Featured in IQ: 2011 Volume 3 Issue 2
Hurricane Katrina sent ripples far beyond the Gulf Coast, ultimately affecting construction material prices throughout the nation. At the time, the City of Claremore, Okla. planned to build a new regional wastewater treatment plant, but skyrocketing costs required officials to consider other options. After Garver analyzed 17 alternatives, officials approved a plan to incorporate a completely new treatment process at the existing site. This conversion has increased the future treatment capacity within the facility's footprint and integrated advanced technologies to produce higher quality effluent.
Garver's design included upgrades to every single process at the plant, converting it from a fixed-film trickling filter system to an advanced activated sludge treatment process with biological nutrient removal (BNR) capabilities.
Garver partnered with the Oklahoma Department of Environmental Quality to obtain targeted design variances. These variances translated into reduced capital expenditures by retrofitting existing concrete structures for new treatment processes.
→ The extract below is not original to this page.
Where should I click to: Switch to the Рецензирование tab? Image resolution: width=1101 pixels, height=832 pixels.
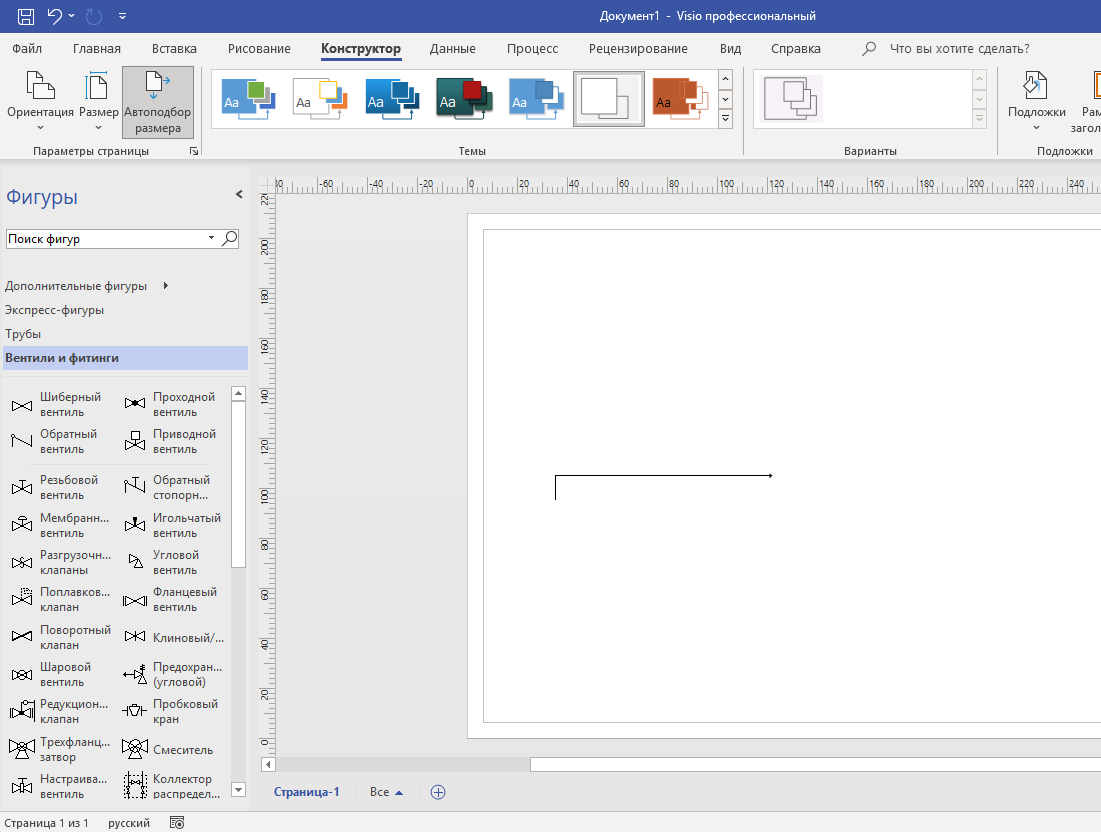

The upgrades included a new headworks to remove floating debris and grit before water enters the plant, converting trickling filters to roughing filters to increase organic and hydraulic loadings, an advanced activated sludge process, and clarifier upgrades.
Additional improvements included a complete overhaul of the existing solids handling processes, including new aerobic digestion, gravity thickening of primary sludge, new gravity belt thickening and new belt-filter press dewatering.
Together, the new treatment process is helping the Claremore plant produce effluent well below permit levels for biochemical oxygen demand (BOD), total suspended solids (TSS) and ammonia (NH3).
As the heartbeat of the plant, the new activated sludge basins perform a majority of the biological oxygen demand (BOD) and ammonia removal required by the facility's discharge permit. The process is also designed to accommodate biological nutrient removal (BNR) should future discharge permits require more stringent nutrient limits. This marks a change in the plant's treatment processes from a fixed-film process to a complete mix biological process. The improved system uses fine bubble diffused air, which provides a higher oxygen transfer while also meeting mixing requirements. The rate of aeration is streamlined to optimize the biological process through automated dissolved oxygen control.
The new blower building incorporates energy-efficient blowers and motors and uses stainless steel piping. Three multistage centrifugal blowers deliver air to the activated sludge basins (left), and three positive displacement blowers provide air to the aerobic digesters. The system includes automated controls for operator ease.
The new headworks fine screening and vortex grit removal processes remove floating debris and grit from the water. The new redundant fine screens replace the plant's influent channel and manual screening mechanisms, and each screen discharges waste material to a common compactor and conveyor. In addition, two vortex degritters deliver settled grit to a hopper for removal.